◆ **Source text**:
/---

Technical Outlook: Range-Bound with Positive Bias

From a technical perspective, analysts suggest that the Nifty remains in a strong short-term uptrend. According to Vatsal Bhuva, Technical Analyst at LKP Securities, the index continues to show resilience, having closed above a critical short-term resistance level.

“The Nifty found support near its 100-day EMA around 24,750 and ended firmly above the 50-day EMA at 24,800. The derivatives setup is also supportive, with significant put writing seen at 24,800, suggesting strong support at that level,” said Bhuva.

He further noted that the highest open interest (OI) on the call side is currently concentrated at 25,000, indicating stiff resistance in that zone. As a result, the Nifty is expected to trade within a consolidation range of 24,750 to 25,100 in the near term, with resistance around 25,000–25,100 and support at 24,750.

Derivatives Data Signal Stability

Options data backs up the consolidation view. The Put-Call Ratio (PCR) remains stable, and the build-up of OI at crucial levels hints at traders positioning themselves for a range-bound market in the short term.

Moreover, the declining India VIX, the volatility index, reflects improving sentiment and declining fear among market participants. The low VIX levels often indicate that traders expect the market to remain stable, with limited sharp corrections.

Fundamental View: Credit Growth and Festive Demand in Focus

From a fundamental standpoint, the market appears buoyed by optimism around the domestic economic recovery. According to Abhinav Tiwari, Research Analyst at Bonanza Portfolio, Thursday’s price action showed that investors remain confident, even in the face of initial selling pressure.

“This week’s gains underline the market’s confidence in sectors like metals and banking, which are expected to benefit from robust credit demand, higher capex, and improving profitability,” said Tiwari.

He also pointed out that the current economic cycle, driven by infrastructure growth, increased private investment, and favorable government policy, is likely to support earnings in upcoming quarters. Investors are particularly bullish on sectors that stand to gain from increased government spending and the upcoming festive season, which typically drives consumption and boosts retail demand.

Key Triggers to Watch

As the market heads into the final trading day of the week, investors will be closely monitoring several key triggers:

  1. Corporate Earnings: The Q2 results season will kick off soon, with companies across sectors expected to report on their financial performance. Earnings commentary and guidance will play a crucial role in driving stock-specific and sectoral trends.
  2. RBI Monetary Policy: The Reserve Bank of India’s upcoming policy decision remains a focal point. While no rate hike is widely anticipated, investors will scrutinize the central bank’s commentary on inflation, liquidity, and growth projections.
  3. Global Cues: International markets continue to show resilience, with U.S. and European indices trading positively amid easing inflation concerns and expectations of a soft landing for major economies. Any surprises from U.S. jobs data or Federal Reserve commentary could influence sentiment in Indian markets.
  4. Festive Season Impact: The onset of the festive season in India is likely to boost retail, auto, and consumer discretionary stocks. Increased footfall in malls, higher vehicle bookings, and rising sales across sectors are expected to translate into stronger earnings in the coming months.

Market Prediction for October 6

Given the strong technical support, positive derivative cues, and stable macroeconomic indicators, the Indian equity markets are likely to open on a firm note on October 6. Analysts expect sideways movement with a positive bias, as investors weigh short-term triggers against the broader bullish narrative.

Unless there’s a significant negative surprise either domestically or globally, the markets are expected to hold their current levels and possibly attempt a breakout above 25,000 on the Nifty.


Final Thoughts:

The Indian equity market remains well-supported by both technical and fundamental factors. While near-term resistance at 25,000 may lead to some consolidation, the overall outlook remains positive, supported by strong sectoral performance, low volatility, and encouraging macroeconomic indicators. Investors will now look to corporate earnings and RBI policy updates for the next directional cue.

\---

◆ **Available data**:
/---

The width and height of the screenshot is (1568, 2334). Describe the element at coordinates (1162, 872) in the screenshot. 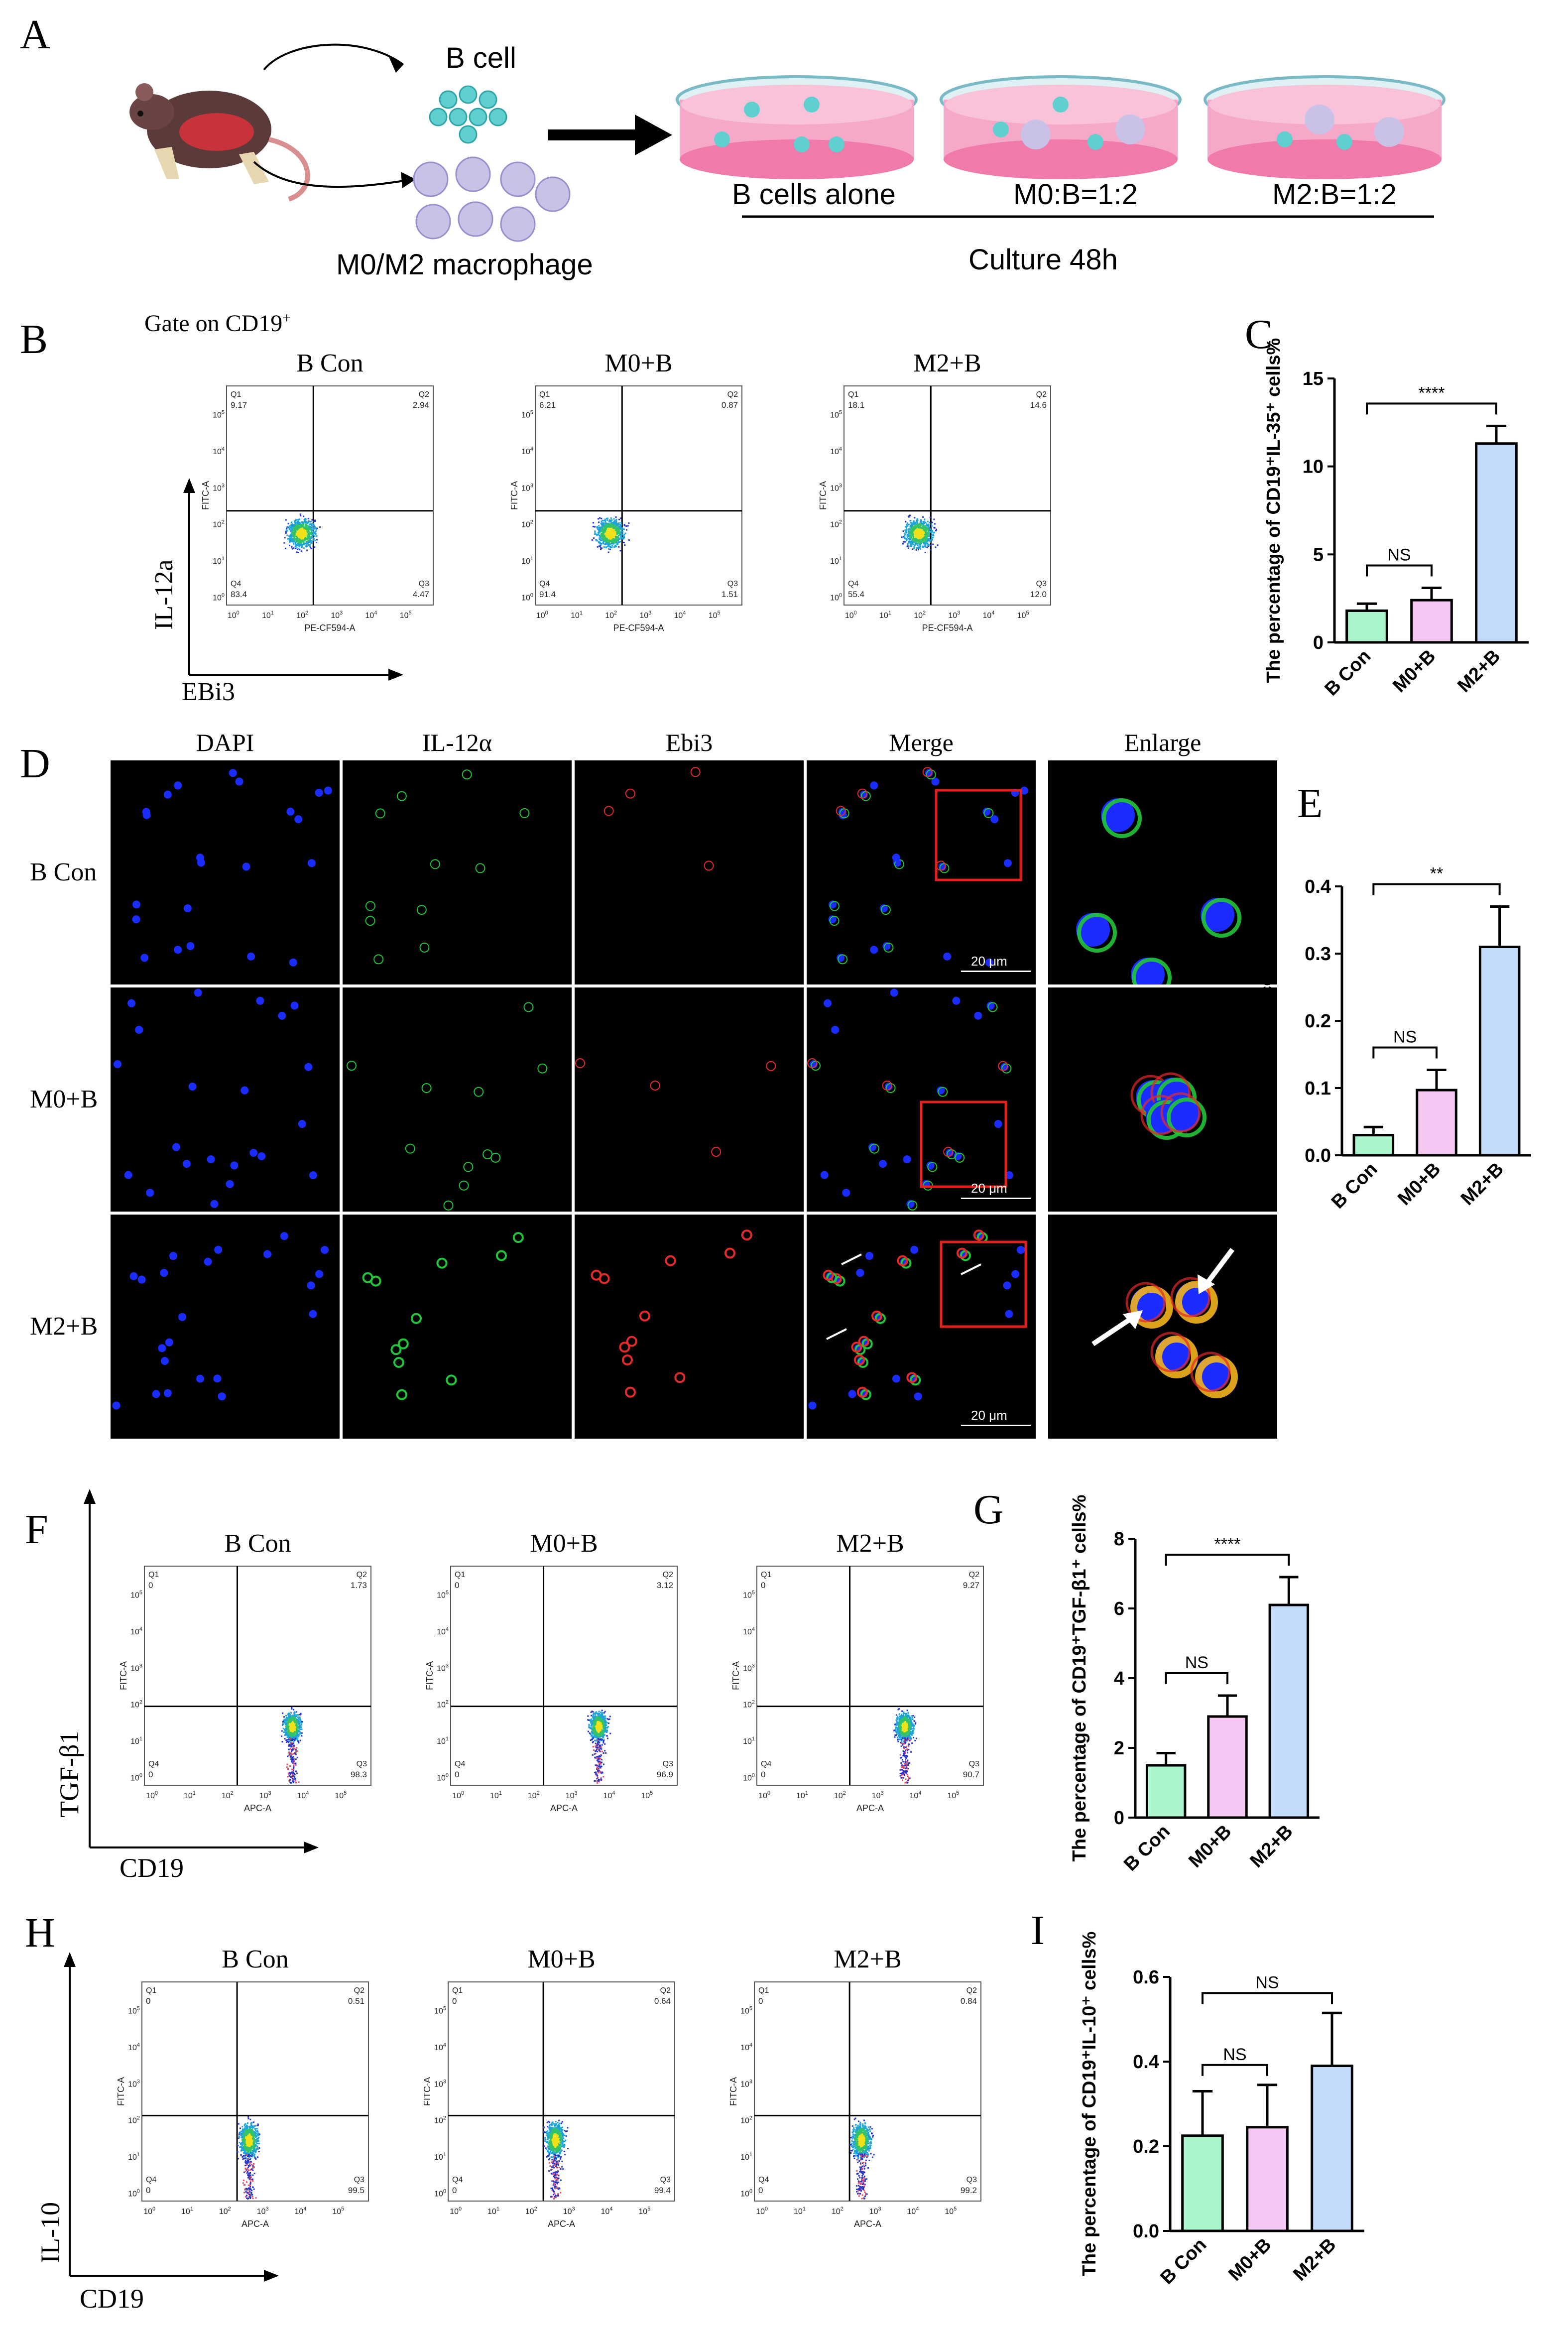

I see `enlarge-image` at that location.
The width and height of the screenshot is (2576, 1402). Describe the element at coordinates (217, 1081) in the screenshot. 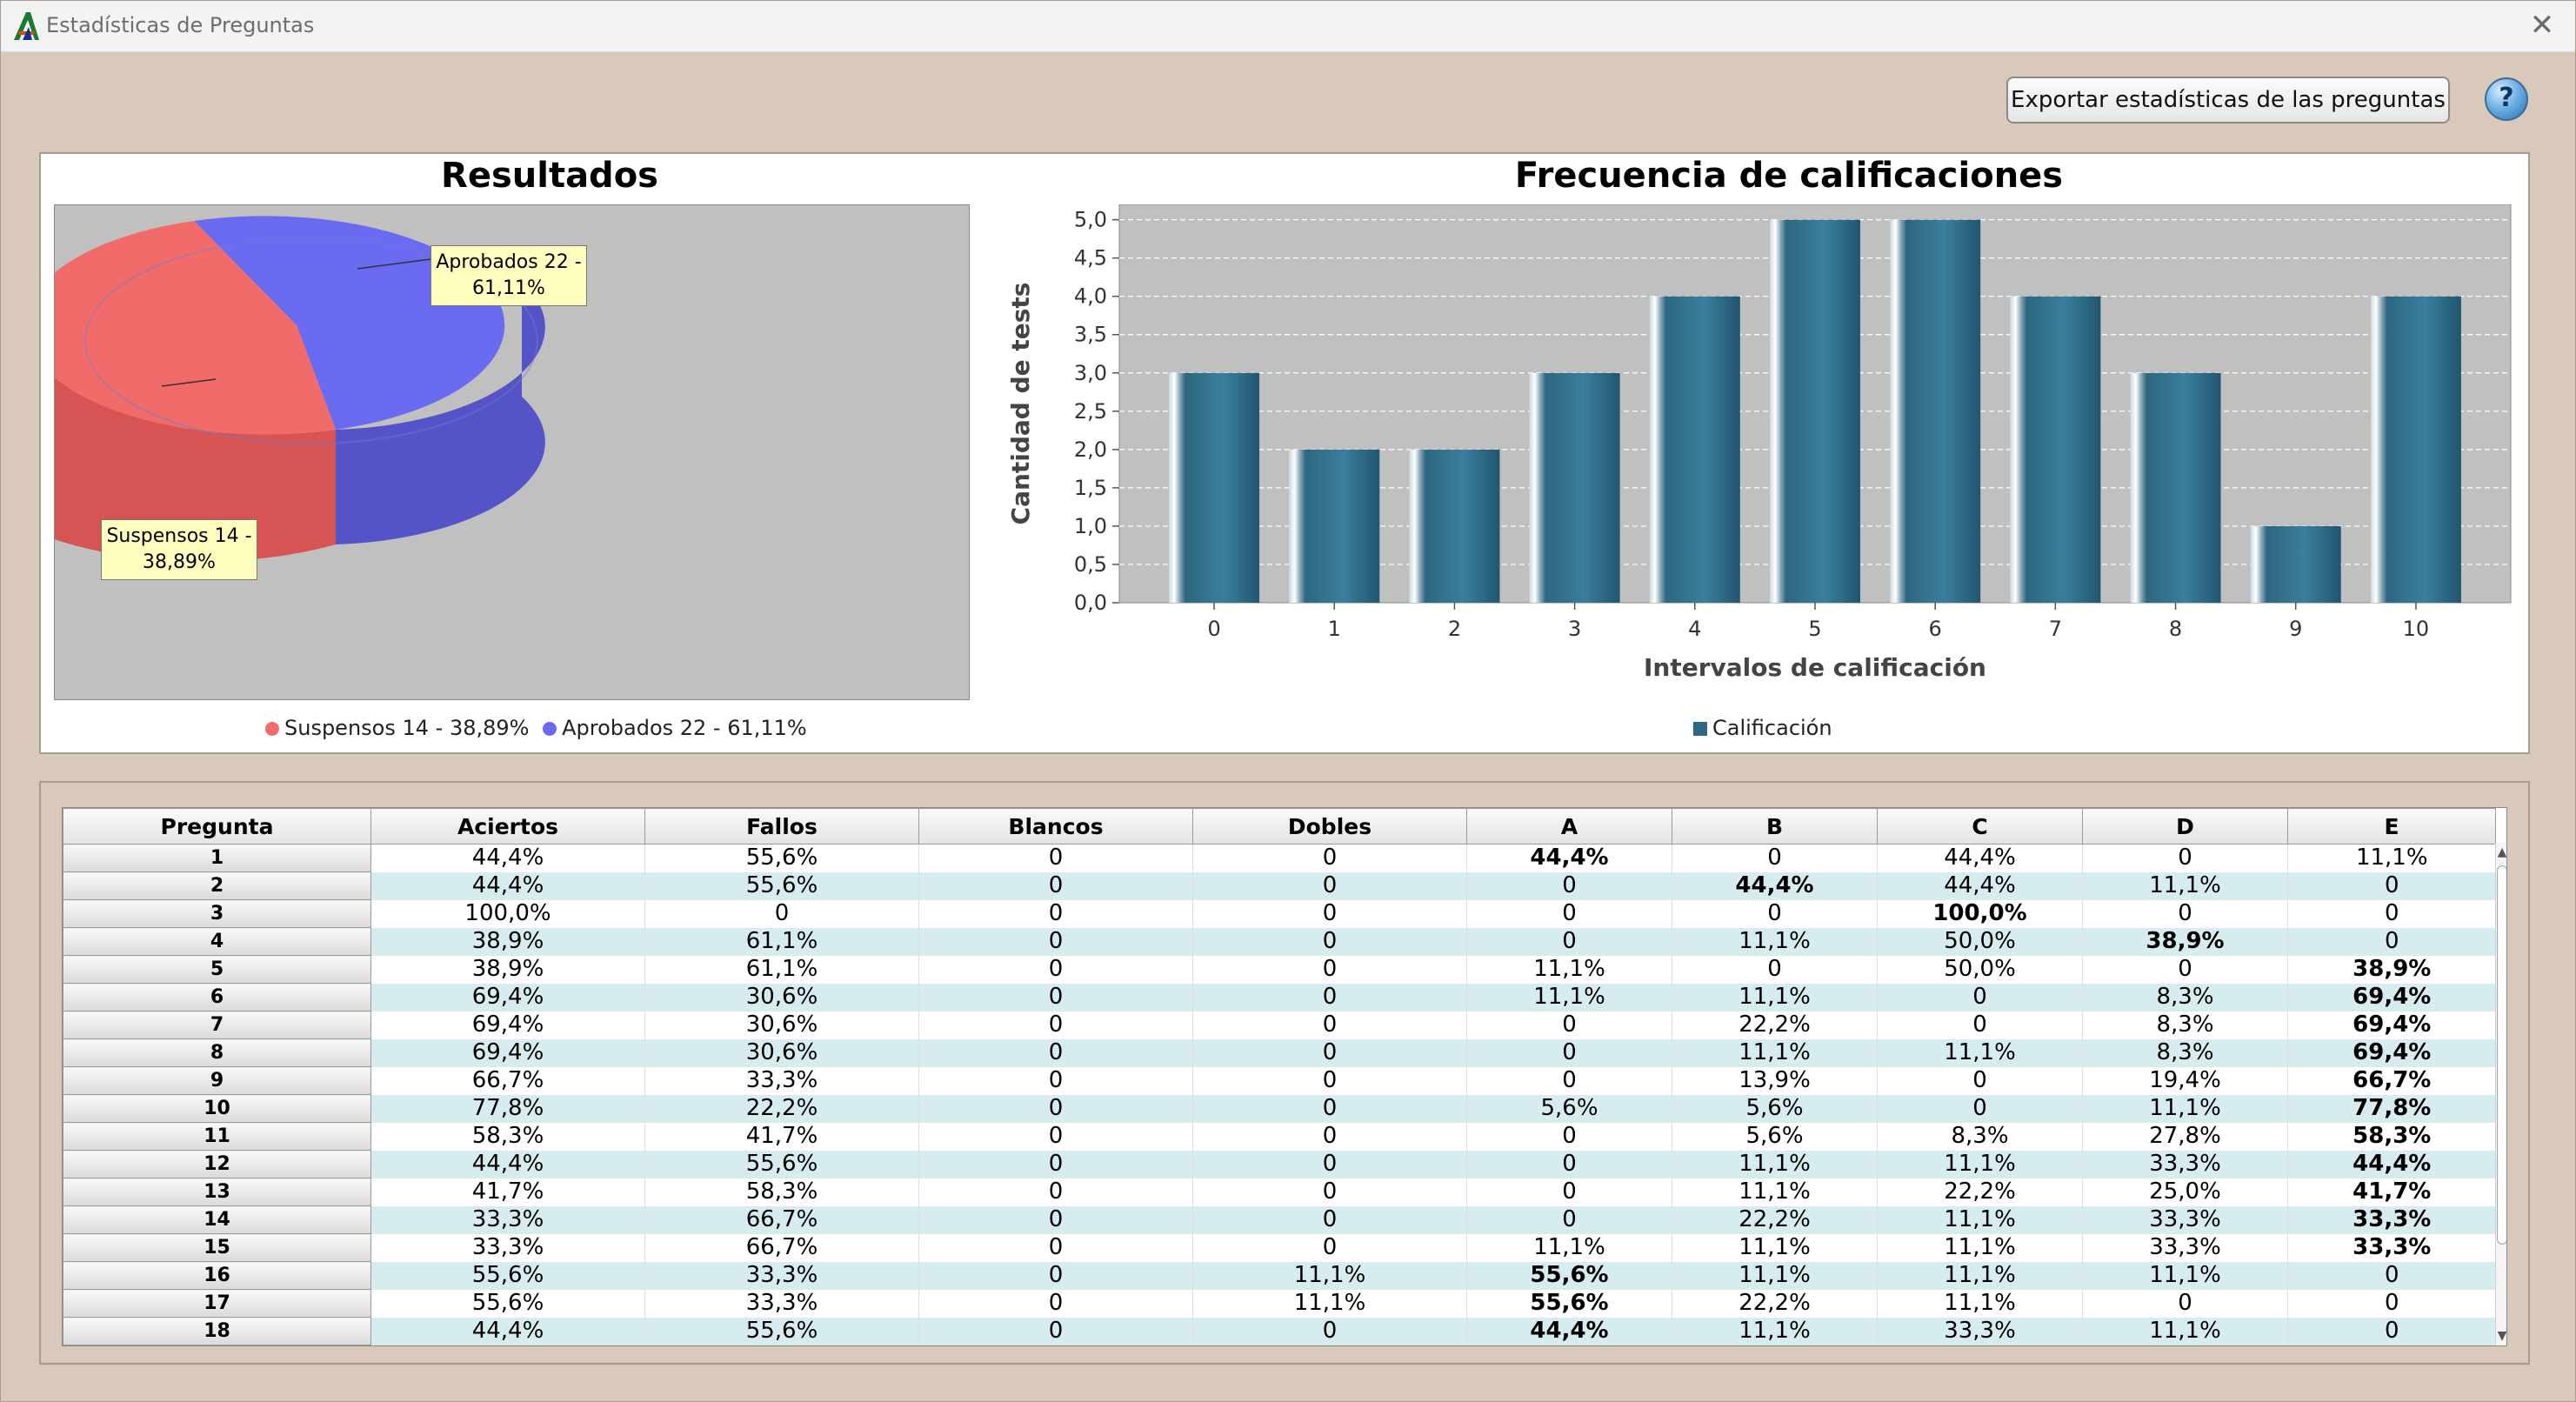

\---

◆ **Problems and tasks**:
(1) List the key triggers named in the numbered headings of the market outlook text.
(2) Retype the part of the market outlook text that opens with the words containing "Options data backs" and closes with "the short term.".

◆ **Results for each task**:
(1)
Corporate Earnings
RBI Monetary Policy
Global Cues
Festive Season Impact

(2)
Options data backs up the consolidation view. The Put-Call Ratio (PCR) remains stable, and the build-up of OI at crucial levels hints at traders positioning themselves for a range-bound market in the short term.